Coşkun akışlı bir nehre benzeyen bu surenin
az sonra okuyacağımız ayet dalgasında söz
Peygamberimize yöneltilerek dürüst ve güvenilir kişiliğine
rağmen uğradığı yalanlamalar
karşısında teselli ediliyor. Çünkü müşrikler
aslında onun yalancı olduğunu düşünmüyorlar.
Peki o halde yüce Allah'ın ayetlerini yalanlamakta,
onları onaylamamakta, mesajlarına inanmamakta neden
ısrar ediyorlar. Bunun başka bir sebebi vardır,
sebep peygamberimizin yalan söylediği kanısında
olmaları değildir.
Bu ayetlerde Peygamberimiz bir de şu açıdan teselli
ediliyor. Onun daha önceki peygamber kardeşleri de
yalanlamalara ve eziyetlere uğramışlardı,
onlar bütün bunlara katlandılar, sabrettiler, sonunda yüce
Allah'ın değişmez kanunları gereğince
zafere ulaşanlar onlar oldu.
Bu gönül okşamaların ve tesellilerin
arkasından Peygamberimize bu çağrı görevi ile
ilgili şu son derece önemli gerçek anlatılıyor:
Bu çağrı yüce Allah'ın geleneği
uyarınca ve O'nun takdirine göre yürür. Çağrıyı
seslendirenin bu konuda yapacağı tek şey duyurma ve
açıklamadır. Olayları ve gelişmeleri yönlendirmek
yüce Allah'ın yetkisindedir. Çağrı görevlisi, bu
gerçeğe göre yoluna devam etmeli, aceleci adımlar
atmaya kalkışmamalı, yüce Allah'a yöntem
önermemelidir. Bu ilke peygamberler için de geçerlidir. Onlar
da yalanlayıcıların, hatta tüm insanların çağrı
yöntemine ilişkin tekliflerine kulak asmamalı, çağrının
doğruluğunu destekleyecek somut kanıtlar ve
mucizeler önermemelidirler. Çağrının
mesajını işiten canlılar ona olumlu cevap
vereceklerdir. Kalbleri ölmüş olanlara gelince böyleleri
ölüdürler, çağrılara karşılık
veremezler, uyarıcılara tepki gösteremezler.
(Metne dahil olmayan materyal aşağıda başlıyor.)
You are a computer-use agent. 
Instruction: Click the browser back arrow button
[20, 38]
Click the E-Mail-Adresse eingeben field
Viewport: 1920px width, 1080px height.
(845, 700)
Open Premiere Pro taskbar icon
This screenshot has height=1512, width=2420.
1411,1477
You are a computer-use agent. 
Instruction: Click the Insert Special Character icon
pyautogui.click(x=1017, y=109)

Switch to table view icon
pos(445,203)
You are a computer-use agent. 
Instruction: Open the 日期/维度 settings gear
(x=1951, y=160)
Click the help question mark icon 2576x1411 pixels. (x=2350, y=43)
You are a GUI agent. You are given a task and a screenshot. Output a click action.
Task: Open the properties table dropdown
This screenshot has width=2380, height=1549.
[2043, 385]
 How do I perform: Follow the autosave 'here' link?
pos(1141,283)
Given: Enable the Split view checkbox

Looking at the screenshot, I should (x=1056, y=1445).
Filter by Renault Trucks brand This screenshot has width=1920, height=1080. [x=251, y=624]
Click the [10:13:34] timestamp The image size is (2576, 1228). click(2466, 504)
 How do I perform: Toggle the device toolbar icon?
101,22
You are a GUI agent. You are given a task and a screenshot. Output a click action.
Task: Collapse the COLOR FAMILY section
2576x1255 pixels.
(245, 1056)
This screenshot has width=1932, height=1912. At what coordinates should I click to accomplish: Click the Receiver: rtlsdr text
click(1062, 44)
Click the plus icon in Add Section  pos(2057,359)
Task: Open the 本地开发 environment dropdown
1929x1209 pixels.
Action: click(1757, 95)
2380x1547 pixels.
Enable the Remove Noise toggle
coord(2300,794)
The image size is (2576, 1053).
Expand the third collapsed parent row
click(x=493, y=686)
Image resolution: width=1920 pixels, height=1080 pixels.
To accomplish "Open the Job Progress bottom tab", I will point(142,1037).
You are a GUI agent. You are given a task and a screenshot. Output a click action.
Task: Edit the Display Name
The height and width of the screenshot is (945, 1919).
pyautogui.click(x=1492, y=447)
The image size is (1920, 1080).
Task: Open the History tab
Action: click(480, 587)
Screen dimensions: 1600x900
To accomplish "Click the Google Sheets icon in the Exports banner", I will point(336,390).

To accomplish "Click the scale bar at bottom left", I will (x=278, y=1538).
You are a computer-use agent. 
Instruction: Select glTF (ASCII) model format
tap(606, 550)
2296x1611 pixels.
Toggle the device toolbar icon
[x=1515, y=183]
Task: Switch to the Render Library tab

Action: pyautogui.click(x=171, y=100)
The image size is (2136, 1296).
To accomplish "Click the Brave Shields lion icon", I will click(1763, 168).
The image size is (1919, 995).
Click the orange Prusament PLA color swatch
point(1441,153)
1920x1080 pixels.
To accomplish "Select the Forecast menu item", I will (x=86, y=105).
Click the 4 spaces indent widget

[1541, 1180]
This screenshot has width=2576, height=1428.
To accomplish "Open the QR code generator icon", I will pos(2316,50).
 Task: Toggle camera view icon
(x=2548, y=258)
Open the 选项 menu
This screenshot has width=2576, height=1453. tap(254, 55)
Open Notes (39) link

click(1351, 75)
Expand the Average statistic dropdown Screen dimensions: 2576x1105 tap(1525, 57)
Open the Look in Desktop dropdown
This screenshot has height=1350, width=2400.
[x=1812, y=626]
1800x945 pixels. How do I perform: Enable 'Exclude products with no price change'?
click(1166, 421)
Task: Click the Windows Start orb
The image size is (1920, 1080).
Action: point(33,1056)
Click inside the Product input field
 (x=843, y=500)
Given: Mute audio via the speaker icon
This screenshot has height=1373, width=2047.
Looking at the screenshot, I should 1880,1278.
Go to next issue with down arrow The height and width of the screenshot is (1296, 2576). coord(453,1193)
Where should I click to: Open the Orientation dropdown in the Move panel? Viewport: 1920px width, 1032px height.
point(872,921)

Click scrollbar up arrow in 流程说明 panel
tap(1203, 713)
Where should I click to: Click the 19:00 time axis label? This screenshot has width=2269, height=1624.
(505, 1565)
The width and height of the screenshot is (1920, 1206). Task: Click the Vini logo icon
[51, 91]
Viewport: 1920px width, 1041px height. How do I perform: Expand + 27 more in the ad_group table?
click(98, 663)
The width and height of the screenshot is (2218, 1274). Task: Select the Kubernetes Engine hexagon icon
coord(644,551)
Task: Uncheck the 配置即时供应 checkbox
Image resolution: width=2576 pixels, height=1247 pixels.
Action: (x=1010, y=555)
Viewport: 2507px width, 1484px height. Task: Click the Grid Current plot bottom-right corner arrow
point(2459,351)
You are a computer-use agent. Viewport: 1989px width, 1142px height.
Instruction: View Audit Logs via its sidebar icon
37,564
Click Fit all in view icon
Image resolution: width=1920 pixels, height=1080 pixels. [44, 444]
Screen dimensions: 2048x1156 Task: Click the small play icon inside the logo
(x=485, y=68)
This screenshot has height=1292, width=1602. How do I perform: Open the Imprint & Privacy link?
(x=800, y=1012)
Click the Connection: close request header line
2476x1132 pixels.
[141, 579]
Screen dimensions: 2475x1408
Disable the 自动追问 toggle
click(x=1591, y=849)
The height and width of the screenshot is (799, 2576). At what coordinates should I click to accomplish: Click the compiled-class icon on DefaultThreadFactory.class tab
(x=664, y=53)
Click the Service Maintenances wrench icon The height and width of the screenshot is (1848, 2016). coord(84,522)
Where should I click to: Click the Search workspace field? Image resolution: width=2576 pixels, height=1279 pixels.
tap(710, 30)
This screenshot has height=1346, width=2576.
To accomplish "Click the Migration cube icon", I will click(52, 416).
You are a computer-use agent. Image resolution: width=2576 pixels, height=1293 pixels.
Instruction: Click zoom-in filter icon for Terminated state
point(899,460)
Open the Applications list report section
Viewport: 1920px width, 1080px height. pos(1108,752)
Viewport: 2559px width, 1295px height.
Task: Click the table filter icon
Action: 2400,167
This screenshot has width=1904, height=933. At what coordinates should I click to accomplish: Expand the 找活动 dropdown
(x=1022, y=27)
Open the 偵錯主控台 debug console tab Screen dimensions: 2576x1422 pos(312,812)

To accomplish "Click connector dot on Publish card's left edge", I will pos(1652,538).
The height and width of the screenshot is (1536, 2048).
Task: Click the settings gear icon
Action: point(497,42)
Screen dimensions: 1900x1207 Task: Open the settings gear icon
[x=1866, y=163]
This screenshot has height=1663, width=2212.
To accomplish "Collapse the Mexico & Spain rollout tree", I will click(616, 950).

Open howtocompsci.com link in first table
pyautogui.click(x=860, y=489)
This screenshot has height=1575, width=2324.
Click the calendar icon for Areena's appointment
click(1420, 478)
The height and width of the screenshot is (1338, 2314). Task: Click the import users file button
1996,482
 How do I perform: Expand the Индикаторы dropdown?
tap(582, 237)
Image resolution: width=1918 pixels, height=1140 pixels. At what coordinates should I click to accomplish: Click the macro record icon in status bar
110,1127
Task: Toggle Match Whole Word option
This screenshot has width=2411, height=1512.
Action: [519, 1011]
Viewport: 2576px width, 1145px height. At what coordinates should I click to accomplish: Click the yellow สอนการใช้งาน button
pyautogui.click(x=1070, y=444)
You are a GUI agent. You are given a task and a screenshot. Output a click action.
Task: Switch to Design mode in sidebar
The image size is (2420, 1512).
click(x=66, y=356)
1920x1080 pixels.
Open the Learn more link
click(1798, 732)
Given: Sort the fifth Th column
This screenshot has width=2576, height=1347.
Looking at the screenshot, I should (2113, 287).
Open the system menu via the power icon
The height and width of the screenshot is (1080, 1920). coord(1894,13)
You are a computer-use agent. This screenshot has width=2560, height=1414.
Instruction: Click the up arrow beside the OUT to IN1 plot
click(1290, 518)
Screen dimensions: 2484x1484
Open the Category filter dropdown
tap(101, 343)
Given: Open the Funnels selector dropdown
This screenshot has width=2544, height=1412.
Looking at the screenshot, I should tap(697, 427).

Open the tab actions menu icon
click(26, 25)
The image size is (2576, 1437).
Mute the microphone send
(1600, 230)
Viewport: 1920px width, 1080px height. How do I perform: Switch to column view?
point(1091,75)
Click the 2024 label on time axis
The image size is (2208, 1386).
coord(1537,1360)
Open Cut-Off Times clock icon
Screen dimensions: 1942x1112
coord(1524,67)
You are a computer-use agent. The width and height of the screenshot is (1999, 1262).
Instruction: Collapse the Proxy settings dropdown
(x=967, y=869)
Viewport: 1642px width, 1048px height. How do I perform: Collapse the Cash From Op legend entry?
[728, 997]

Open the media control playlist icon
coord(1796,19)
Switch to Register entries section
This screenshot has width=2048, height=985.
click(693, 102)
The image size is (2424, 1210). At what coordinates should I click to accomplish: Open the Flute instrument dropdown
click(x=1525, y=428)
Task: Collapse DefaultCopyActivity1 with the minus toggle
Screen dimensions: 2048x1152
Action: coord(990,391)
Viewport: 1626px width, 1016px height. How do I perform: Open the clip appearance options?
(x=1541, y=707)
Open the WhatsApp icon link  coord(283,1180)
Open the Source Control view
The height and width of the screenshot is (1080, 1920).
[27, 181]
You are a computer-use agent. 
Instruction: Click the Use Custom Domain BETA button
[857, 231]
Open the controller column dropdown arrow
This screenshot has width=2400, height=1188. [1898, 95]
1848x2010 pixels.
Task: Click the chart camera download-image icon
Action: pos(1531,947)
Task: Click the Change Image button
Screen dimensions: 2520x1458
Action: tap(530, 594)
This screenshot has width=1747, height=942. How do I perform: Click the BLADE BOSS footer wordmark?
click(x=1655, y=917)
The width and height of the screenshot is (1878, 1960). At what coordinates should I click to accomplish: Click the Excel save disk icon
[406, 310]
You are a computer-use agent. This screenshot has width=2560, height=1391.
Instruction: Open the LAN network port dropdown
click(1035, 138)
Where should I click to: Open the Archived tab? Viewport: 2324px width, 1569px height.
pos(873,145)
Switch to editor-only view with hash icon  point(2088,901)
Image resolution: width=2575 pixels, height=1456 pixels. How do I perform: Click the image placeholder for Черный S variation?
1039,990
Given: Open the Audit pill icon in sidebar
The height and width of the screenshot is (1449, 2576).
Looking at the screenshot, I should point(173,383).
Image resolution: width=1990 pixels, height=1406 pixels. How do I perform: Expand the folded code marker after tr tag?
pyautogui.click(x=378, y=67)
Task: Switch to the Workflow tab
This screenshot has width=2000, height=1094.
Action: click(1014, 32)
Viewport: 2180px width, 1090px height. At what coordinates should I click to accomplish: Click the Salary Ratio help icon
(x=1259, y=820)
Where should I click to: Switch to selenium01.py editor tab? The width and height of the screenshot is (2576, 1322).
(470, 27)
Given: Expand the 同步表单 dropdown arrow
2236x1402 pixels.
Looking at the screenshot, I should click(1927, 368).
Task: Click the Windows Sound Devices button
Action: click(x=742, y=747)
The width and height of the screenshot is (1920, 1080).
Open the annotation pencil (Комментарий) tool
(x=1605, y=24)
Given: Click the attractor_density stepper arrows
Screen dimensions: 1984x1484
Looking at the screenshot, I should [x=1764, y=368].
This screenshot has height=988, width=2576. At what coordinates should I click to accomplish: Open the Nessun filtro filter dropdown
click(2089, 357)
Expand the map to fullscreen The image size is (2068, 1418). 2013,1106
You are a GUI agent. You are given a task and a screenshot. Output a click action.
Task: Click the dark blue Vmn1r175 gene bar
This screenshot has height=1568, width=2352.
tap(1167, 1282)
Onların
işi yüce Allah'a kalmıştır, isterse
onları diriltir, isterse Kıyamet günü huzuruna
dönecekleri ana kadar onları ölü olarak bırakır.
Peygamberimize karşı duran yalanlayıcılar
da tıpkı yoldaşları olan eski milletlerin
Peygamberlerine karşı yaptıkları gibi O'ndan
olağan-üstü mucizeler istiyorlar. Hiç kuşkusuz yüce
Allah çeşitli mucizeler indirebilir. Fakat kendinin
bildiği bir hikmete dayanarak bunu yapmıyor. Eğer müşriklerin
yüz çevirmeleri Peygambere çok ağır geliyorsa o zaman
kendi insani gücünü seferber ederek onlara mucizeler
göstermeye girişsin! Yüce Allah, bütün varlıkların,
bütün canlıların yaratıcısıdır; bu
itibarla onların yaratılıştan kaynaklanan
esrarlı yönlerini, özelliklerinde ve karakterlerinde
gözlenen farklılıkların hikmetini bilir.
Peygamberlerin mesajlarını yalanlayan insanları
karanlıklar içinde sağır ve dilsiz durumda
bırakan O'dur. Kendi bildiği yaratılış ve
farklılaşma hikmetinin sonucu olarak dilediğini
doğru yola ileten ve dilediğini saptıran O'dur.